Empowering consumers to make educated decisions about purchasing health care services:
With healthcare prices skyrocketing as well as insurance premiums and deductibles increasing, we understand that consumers are desperately seeking transparency in costs. There is so much variance in costs among the providers, and consumers are privy to the insurance negotiations with the providers. For example, the cost of an MRI service at one imaging facility is maybe $600. Another, maybe $900 or maybe even $1500. All of this depends on many factors: The type of facility, the insurance negotiations, so on and so forth. Some providers have started offering bundled (hospital plus physician cost combined) cash pay prices to the self-pay patients. According to the Robert Wood Johnson Foundation (RWJF), 69 percent of people surveyed would feel more comfortable if insurance companies were to disclose what they are requesting to pay to hospitals and physicians for procedures, and 82 percent of people who compared prices said they will easily do so again. According to the Kaiser Family Foundation, the average premium has increased by 69 percent in the last ten years. With the increase in premiums, it’s clear that consumers ought to make intelligent purchasing decisions in the marketplace to save money, especially with high deductible plans.
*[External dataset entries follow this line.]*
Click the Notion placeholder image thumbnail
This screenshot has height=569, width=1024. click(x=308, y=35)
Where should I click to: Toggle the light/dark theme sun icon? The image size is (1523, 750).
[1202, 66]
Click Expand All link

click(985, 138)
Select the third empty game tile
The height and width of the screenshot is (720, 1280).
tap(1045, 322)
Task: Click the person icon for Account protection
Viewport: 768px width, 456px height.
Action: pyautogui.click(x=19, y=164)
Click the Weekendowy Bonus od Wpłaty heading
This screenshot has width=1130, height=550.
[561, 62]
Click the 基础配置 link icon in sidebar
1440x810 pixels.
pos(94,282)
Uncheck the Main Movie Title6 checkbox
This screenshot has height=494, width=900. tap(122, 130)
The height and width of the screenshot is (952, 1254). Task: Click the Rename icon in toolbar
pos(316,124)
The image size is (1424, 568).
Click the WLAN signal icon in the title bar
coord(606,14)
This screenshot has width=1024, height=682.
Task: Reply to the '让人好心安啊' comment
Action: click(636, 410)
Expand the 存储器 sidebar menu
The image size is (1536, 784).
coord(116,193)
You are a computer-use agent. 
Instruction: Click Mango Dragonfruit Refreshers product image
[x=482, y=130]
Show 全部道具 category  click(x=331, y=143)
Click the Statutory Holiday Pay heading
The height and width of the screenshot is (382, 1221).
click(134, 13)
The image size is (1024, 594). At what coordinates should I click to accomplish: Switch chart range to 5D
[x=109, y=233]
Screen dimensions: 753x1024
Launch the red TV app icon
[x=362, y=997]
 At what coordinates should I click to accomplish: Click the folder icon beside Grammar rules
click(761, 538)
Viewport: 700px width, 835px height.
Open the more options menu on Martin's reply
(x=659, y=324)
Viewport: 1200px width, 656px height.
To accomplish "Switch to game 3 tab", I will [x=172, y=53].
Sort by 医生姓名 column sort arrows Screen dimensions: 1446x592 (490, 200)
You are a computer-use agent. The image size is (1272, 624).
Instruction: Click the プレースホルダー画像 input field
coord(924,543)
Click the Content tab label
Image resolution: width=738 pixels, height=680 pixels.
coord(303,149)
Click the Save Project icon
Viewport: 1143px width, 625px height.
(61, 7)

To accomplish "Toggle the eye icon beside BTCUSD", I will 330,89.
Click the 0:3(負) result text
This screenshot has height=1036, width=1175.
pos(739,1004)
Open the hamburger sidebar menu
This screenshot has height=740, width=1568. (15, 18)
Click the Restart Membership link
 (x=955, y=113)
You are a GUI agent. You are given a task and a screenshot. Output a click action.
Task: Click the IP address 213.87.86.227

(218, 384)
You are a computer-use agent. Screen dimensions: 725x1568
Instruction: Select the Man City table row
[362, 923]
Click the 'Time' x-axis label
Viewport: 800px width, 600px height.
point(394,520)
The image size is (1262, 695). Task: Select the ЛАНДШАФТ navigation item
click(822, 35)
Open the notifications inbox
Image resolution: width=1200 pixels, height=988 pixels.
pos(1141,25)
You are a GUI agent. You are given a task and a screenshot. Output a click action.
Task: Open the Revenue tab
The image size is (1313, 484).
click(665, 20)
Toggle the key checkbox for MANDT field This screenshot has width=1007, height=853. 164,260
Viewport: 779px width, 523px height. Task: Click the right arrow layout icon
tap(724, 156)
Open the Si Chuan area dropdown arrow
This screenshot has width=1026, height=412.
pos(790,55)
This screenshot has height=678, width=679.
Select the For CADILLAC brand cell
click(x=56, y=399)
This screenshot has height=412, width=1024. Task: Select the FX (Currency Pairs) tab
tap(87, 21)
Plus, according to the Gallup-Sharecare survey, the uninsured rate has gone up from 10.9 percent in the 3rd quarter of 2016. Additionally, it’s risen to 12.2 percent in the 4th quarter of 2017. We are predicting this number may go up when the 2017 GOP Tax Bill passed with the repeal of individual mandate kicks off in 2019.
Hospitals may soon have to post standard prices for patients online under a proposed rule unveiled Tuesday by the Trump Administration. The proposed rule is the Centers for Medicare and Medicaid Services’ (CMS) latest effort to provide patients additional information about the cost of healthcare. This will take effect in 2019 and will apply to Medicare providers and patients. However, this may also influence the nation’s health care system. The proposed prices may not necessarily reflect exactly how much patients pay since insurance companies negotiate different rates. But it is at least a good start for the best interest of consumers and the nation’s healthcare.
So, why is price transparency important?
- Buyers are empowered with the information for upfront charges
- Consumers can shop for low-cost services
- Providers may become innovative and offer reduced cash pay prices to help self-pay patients
- Providers can bundle services and offer discounts
- The cost of care would essentially decrease
The only way consumers can benefit is through price transparency.